Summer can be a difficult time for families who have a child with attention deficit hyperactivity disorder (ADHD). The school year provides a predictable routine that can be helpful in managing ADHD symptoms. Transitioning from the school-year routine to summer break can be challenging for children with ADHD, who often find it hard to adapt to change.
In addition, some parents may wonder about the use of ADHD medications during the summer months. Common questions include whether medications are needed over the summer and whether summer is a good time to try a change in dose or switch to a completely different medication altogether.

Strategies for the Summer Holiday

With a few strategies and some advanced planning, the summer holiday can be less stressful and more fun for you and your child. The following are some suggestions for helping you and your child cope with ADHD over the summer months:
  • Maintain structure and a regular routine. Because children with ADHD typically don't handle change well, structure and routine are important for creating a calm and safe environment, which can help lessen symptoms. Although your summer schedule may naturally differ somewhat from the school-year schedule, try not to change things up too much.
  • Plan activities. Find some fun things to do during the summer. Consider things like play dates, outings around town, family game nights, and a vacation, if possible. Write the activities on a calendar your child can see so he or she knows when they will happen.
  • Schedule in playtime. In addition to structured play activities, make sure to schedule in time for unstructured play as well. This unstructured playtime allows children the chance to play on their own, which gives them the opportunity to come up with their own activities for fun.
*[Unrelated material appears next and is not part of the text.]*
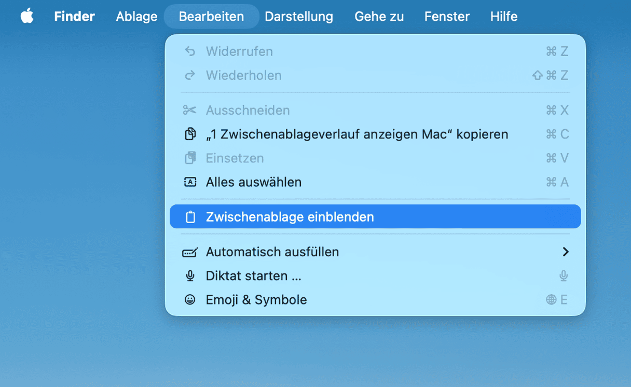The height and width of the screenshot is (387, 631).
Task: Choose Emoji & Symbole entry
Action: click(256, 300)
  • Get outside. Plan outdoor activities and play time, such as sports, picnics, or simply unstructured play outside. This gives children the chance to run around and get some exercise.
  • Consider a summer camp. Summer camps geared toward children with ADHD are available in many areas. These specialized camps typically teach social or self-help skills in addition to providing structured camp activities. Less specialized camps not exclusive to children with ADHD may also be appropriate for some kids.
  • Continue to work on school skills. Include academic activities in your summer schedule. This could include things like tutoring, playing games that require math or reading skills, or choosing books to read over the summer.